La cita de María y Tony no sucede en la trastienda de la tienda, sino en downtown de Manhattan. Tony la lleva de paseo y entran en una capilla. Improvisan una escena de boda, que se impregna de connotaciones religiosas, despojada del aspecto lúdico que tenía la escena en la película original, que transcurría entre los maniquíes de la tienda de telas donde trabajaban las chicas. Tony y Maria jugaban a presentarse a sus padres y simulaban una petición de mano. Ahora parecen jóvenes muy serios decididos a casarse de verdad. Un mensaje sorprendente para una película hecha en 2021.

El número de “Cool boy” se plantea de manera diferente con Tony intentando arrebatar a Riff la pistola y hacerle desistir de la lucha entre los Jets y los Sharks. Sucede mucho antes que en la original y tal vez sea la única idea brillante que se haya podido aportar a este remake, el introducirlo con antelación y planteado como un diálogo entre Tony y Riff. Pero este cambio quita protagonismo al elenco, ya que era un número coral, donde se atribuía a Ice el nuevo liderazgo de los Jets y acababa con una inquietante ruptura de la cuarta pared. Ahora el protagonismo recae sobre Tony y Riff. Es un número de máxima tensión, rítmica y visual, pero que al emplazarse justo antes del Quinteto, le quita a éste toda la fuerza. En la original, el quinteto sucede despues del numero amoroso de Tony y María que acaba con One heart /One hand, un remanso de calma que nos prepara para la sacudida gloriosa del quinteto.

“I feel pretty” también sucede mucho mas tarde. Es un número lindo donde vemos el lugar donde trabajan las chicas, que ya no es una tienda de telas sino unos grandes almacenes donde hacen tareas de limpieza.¿Gana algo la película con ello? No. Y así son prácticamente todas las escenas, un calco del original. La escena de amor y despedida de Tony y Maria pierde sensualidad respecto a la original, o tal vez estoy aburrida de no creerme la historia entre Rachel Zegler y Ansel Elgort. El dúo posterior de Anita y Maria (“A Boy like that”) es muy parecido al original, nada nuevo que aportar.

Hay momentos visuales imponentes, como la entrada de los policías en el almacen de la sal, cuando descubren los cadáveres de Riff y de Bernardo. Está rodada con un hermoso plano cenital que nos sitúa a los espectadores en una posición de dioses, por encima del bien y del mal, como si la lucha de las pandillas no fuera con nosotros pero sí la entrada de los representantes del orden y la ley.

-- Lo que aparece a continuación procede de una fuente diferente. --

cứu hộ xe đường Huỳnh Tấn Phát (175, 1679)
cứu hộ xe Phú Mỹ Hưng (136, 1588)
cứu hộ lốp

La película se sostiene no ya por los numeros musicales, sino por la música en sí, en una versión dirigida por Gustavo Dudamel. Piezas vibrantes, inolvidables que el público conoce. Los actores están correctos, pero no pueden competir en carisma con el elenco original, por muy bien que canten o bailen. Lamento que el talento de Spielberg y el exagerado presupuesto no aporten nada más profundo, rompedor o sugerente, pero al menos el esfuerzo habrá servido para que nuevas generaciones conozcan la memorable partitura de Leonard Bernstein y letras de Stephen Sondheim. WEST SIDE STORY 2021 tiene 7 nominaciones, que incluyen la de mejor película y actriz secundaria para Ariana DeBose. Hay quien dice que supera al original pero deben ser los que nunca vieron esta película en un cine, seguramente.